In support of our results, other studies have documented that the odds of receiving cancer surgery at an HVH decreased with increased associated comorbidity. Study by Al-Refaie et al29 showed that in addition to race, ethnicity, and insurance status, higher rates of comorbidities was a predictor of receiving complex cancer surgery at an low volume hospital as opposed to an HVH. Trinh et al30 likewise demonstrated that patients with a Charlson Comorbidity Index of 1, 2, or greater than 3 were 18%, 17%, and 19% less likely to be treated at a high-volume institution, respectively.
Interestingly, in our study no change in time trend was observed in the disparity associated with comorbidity with regards to access to HVH for major cancer surgery for 5 of 6 major cancer surgeries assessed; esophagectomy, total gastrectomy, pancreatectomy, hepatectomy, and proctectomy, but not for distal gastrectomy. This disparity remained consistent over the time period studied.
Chang et al,31 in their study of variations in referral patterns to HVHs for pancreatic cancer documented a significant increase in overall referral and odds of referral to a high-volume center being observed over time (22.2% in 2000% to 44.4% in 2005). In this study, patients referred to high-volume centers were younger and more likely to be Caucasian. This overall trend toward improved referral over time was driven by improved referral among Caucasians. They conclude that unlike Caucasians, improvement in referral for minorities has not occurred.
Our study showed a statistically significant association between race and level of comorbidity, a finding that has been extensively documented in the literature. We do believe that the lack of significant improvement in access for multimorbid patients to HVHs seen for esophagectomy, total gastrectomy, hepatectomy, and proctectomy in our study in spite of the drive for regionalization of major cancer procedures, may also be driven by racial factors intricately tied to multimorbidity.
From a practical perspective, our results indicate that, access to HVHs for major cancer surgery is decreased for multimorbid patients. However, this study has a number of limitations; 1st, it is an administrative data set that does not collect patient level information such as; performance status, severity of comorbidities, smoking status, serum albumin, and ASA status or hospital factors (eg, interhospital variations in local practice patterns) making risk adjustment based on administrative data imperfect.32,33 Secondly in the NIS, comorbidity was measured using diagnosis codes from only 1 discharge and may underestimate level of comorbidity, and finally, our sample captured only those who did receive surgery.

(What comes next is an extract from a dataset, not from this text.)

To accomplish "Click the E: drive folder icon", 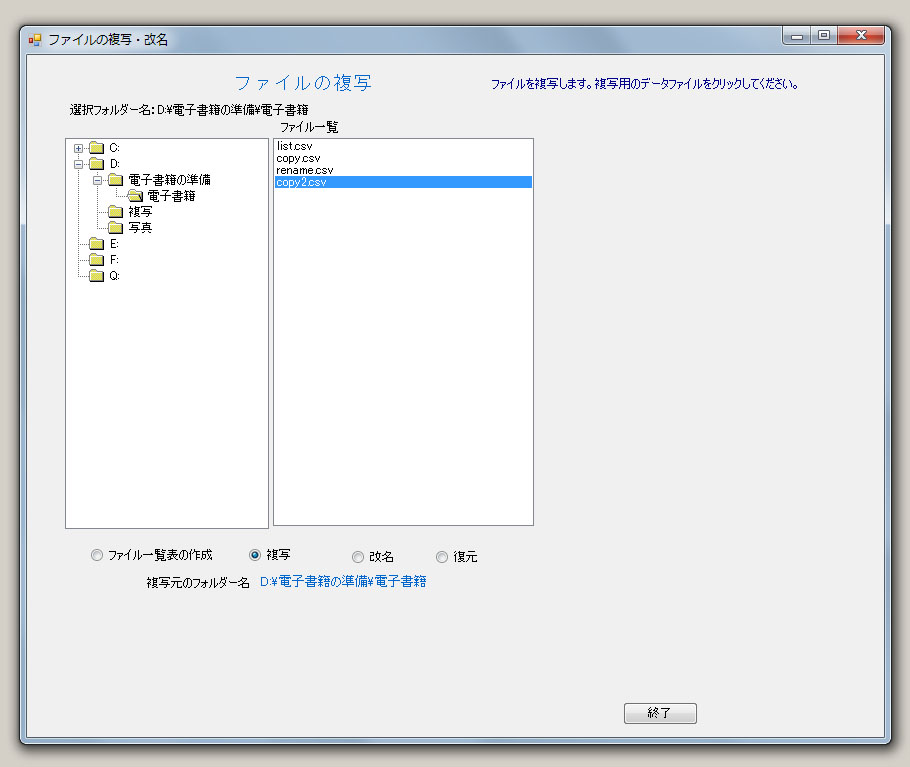I will click(x=96, y=244).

However, this study has strengths that include: we assessed 6 major cancer surgical procedures and used a national population-based sample representative of the USA population.
Our study, which is exploratory in nature, points to the need for additional research to identify potential mitigators and interventions to reduce this trend for multimorbid patients. Actionable interventions such as; role of patient navigators to help improve access, assessing patient level, and hospital level factor with a goal of determining there degree of impact on patient access to HVH should be prioritized.
In conclusion, multimorbid cancer patients have low access to HVH for major cancer surgery across many oncologic resections and this disparity has remained consistent overtime.
The authors declare no conflicts of interest.